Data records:
════════
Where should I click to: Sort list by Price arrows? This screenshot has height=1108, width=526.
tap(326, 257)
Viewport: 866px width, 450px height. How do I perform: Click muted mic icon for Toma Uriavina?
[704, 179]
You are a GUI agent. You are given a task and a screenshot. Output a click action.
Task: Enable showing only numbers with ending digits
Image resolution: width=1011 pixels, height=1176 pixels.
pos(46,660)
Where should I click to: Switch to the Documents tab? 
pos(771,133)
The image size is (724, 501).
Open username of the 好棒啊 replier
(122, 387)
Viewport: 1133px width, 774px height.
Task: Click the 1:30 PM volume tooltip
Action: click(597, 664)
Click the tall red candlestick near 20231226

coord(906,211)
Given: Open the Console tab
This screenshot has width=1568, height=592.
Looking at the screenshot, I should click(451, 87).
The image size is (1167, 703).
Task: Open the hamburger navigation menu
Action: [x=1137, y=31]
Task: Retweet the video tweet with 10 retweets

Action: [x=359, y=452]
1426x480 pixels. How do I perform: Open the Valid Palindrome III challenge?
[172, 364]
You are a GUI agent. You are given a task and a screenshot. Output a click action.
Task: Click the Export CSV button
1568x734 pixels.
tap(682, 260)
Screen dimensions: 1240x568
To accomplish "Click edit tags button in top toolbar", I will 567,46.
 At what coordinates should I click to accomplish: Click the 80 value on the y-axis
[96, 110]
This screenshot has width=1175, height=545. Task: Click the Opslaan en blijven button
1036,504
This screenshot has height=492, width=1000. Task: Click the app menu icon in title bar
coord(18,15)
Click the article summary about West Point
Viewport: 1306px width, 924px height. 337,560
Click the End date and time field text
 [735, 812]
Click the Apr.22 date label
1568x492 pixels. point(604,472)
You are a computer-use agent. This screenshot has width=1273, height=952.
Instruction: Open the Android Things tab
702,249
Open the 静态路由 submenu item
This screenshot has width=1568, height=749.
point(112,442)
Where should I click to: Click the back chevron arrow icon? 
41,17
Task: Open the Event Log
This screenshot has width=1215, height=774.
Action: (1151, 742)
════════
What is being asked:
All of the records shown above should be reproduced exactly.

Answer to the problem:
Where should I click to: Sort list by Price arrows? This screenshot has height=1108, width=526.
tap(326, 257)
Viewport: 866px width, 450px height. How do I perform: Click muted mic icon for Toma Uriavina?
[704, 179]
You are a GUI agent. You are given a task and a screenshot. Output a click action.
Task: Enable showing only numbers with ending digits
Image resolution: width=1011 pixels, height=1176 pixels.
pos(46,660)
Where should I click to: Switch to the Documents tab? 
pos(771,133)
The image size is (724, 501).
Open username of the 好棒啊 replier
(122, 387)
Viewport: 1133px width, 774px height.
Task: Click the 1:30 PM volume tooltip
Action: click(597, 664)
Click the tall red candlestick near 20231226

coord(906,211)
Given: Open the Console tab
This screenshot has width=1568, height=592.
Looking at the screenshot, I should click(451, 87).
The image size is (1167, 703).
Task: Open the hamburger navigation menu
Action: [x=1137, y=31]
Task: Retweet the video tweet with 10 retweets

Action: [x=359, y=452]
1426x480 pixels. How do I perform: Open the Valid Palindrome III challenge?
[172, 364]
You are a GUI agent. You are given a task and a screenshot. Output a click action.
Task: Click the Export CSV button
1568x734 pixels.
tap(682, 260)
Screen dimensions: 1240x568
To accomplish "Click edit tags button in top toolbar", I will 567,46.
 At what coordinates should I click to accomplish: Click the 80 value on the y-axis
[96, 110]
This screenshot has width=1175, height=545. Task: Click the Opslaan en blijven button
1036,504
This screenshot has height=492, width=1000. Task: Click the app menu icon in title bar
coord(18,15)
Click the article summary about West Point
Viewport: 1306px width, 924px height. 337,560
Click the End date and time field text
 [735, 812]
Click the Apr.22 date label
1568x492 pixels. point(604,472)
You are a computer-use agent. This screenshot has width=1273, height=952.
Instruction: Open the Android Things tab
702,249
Open the 静态路由 submenu item
This screenshot has width=1568, height=749.
point(112,442)
Where should I click to: Click the back chevron arrow icon? 
41,17
Task: Open the Event Log
This screenshot has width=1215, height=774.
Action: (1151, 742)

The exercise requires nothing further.